Work request ->
Return every entry exactly. Leave nothing out.

Excerpted records ->

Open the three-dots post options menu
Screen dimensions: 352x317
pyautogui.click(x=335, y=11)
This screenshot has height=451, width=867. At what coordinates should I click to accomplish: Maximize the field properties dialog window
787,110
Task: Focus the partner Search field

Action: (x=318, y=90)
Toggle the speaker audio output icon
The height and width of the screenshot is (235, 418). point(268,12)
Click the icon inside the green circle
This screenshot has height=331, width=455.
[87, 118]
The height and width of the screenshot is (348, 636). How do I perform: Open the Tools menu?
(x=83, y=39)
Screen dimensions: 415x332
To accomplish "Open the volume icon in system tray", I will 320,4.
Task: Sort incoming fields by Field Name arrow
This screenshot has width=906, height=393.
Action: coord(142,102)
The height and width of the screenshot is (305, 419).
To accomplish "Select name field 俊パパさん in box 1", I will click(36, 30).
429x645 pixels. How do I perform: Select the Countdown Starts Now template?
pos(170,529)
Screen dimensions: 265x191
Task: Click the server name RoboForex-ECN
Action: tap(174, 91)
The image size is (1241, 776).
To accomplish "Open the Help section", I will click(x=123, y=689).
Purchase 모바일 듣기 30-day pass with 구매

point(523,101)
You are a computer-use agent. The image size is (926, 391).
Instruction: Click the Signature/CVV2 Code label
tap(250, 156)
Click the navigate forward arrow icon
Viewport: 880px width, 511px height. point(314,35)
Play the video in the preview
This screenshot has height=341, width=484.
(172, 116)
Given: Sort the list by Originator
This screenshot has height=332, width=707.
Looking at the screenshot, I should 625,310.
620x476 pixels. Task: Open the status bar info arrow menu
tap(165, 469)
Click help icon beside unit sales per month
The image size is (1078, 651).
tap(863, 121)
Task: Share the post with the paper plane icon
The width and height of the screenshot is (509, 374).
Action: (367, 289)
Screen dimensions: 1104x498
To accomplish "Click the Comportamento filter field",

Response to this task ->
Open the three-dots post options menu
Screen dimensions: 352x317
pyautogui.click(x=335, y=11)
This screenshot has height=451, width=867. At what coordinates should I click to accomplish: Maximize the field properties dialog window
787,110
Task: Focus the partner Search field

Action: (x=318, y=90)
Toggle the speaker audio output icon
The height and width of the screenshot is (235, 418). point(268,12)
Click the icon inside the green circle
This screenshot has height=331, width=455.
[87, 118]
The height and width of the screenshot is (348, 636). How do I perform: Open the Tools menu?
(x=83, y=39)
Screen dimensions: 415x332
To accomplish "Open the volume icon in system tray", I will 320,4.
Task: Sort incoming fields by Field Name arrow
This screenshot has width=906, height=393.
Action: coord(142,102)
The height and width of the screenshot is (305, 419).
To accomplish "Select name field 俊パパさん in box 1", I will click(36, 30).
429x645 pixels. How do I perform: Select the Countdown Starts Now template?
pos(170,529)
Screen dimensions: 265x191
Task: Click the server name RoboForex-ECN
Action: tap(174, 91)
The image size is (1241, 776).
To accomplish "Open the Help section", I will click(x=123, y=689).
Purchase 모바일 듣기 30-day pass with 구매

point(523,101)
You are a computer-use agent. The image size is (926, 391).
Instruction: Click the Signature/CVV2 Code label
tap(250, 156)
Click the navigate forward arrow icon
Viewport: 880px width, 511px height. point(314,35)
Play the video in the preview
This screenshot has height=341, width=484.
(172, 116)
Given: Sort the list by Originator
This screenshot has height=332, width=707.
Looking at the screenshot, I should 625,310.
620x476 pixels. Task: Open the status bar info arrow menu
tap(165, 469)
Click help icon beside unit sales per month
The image size is (1078, 651).
tap(863, 121)
Task: Share the post with the paper plane icon
The width and height of the screenshot is (509, 374).
Action: (367, 289)
Screen dimensions: 1104x498
To accomplish "Click the Comportamento filter field",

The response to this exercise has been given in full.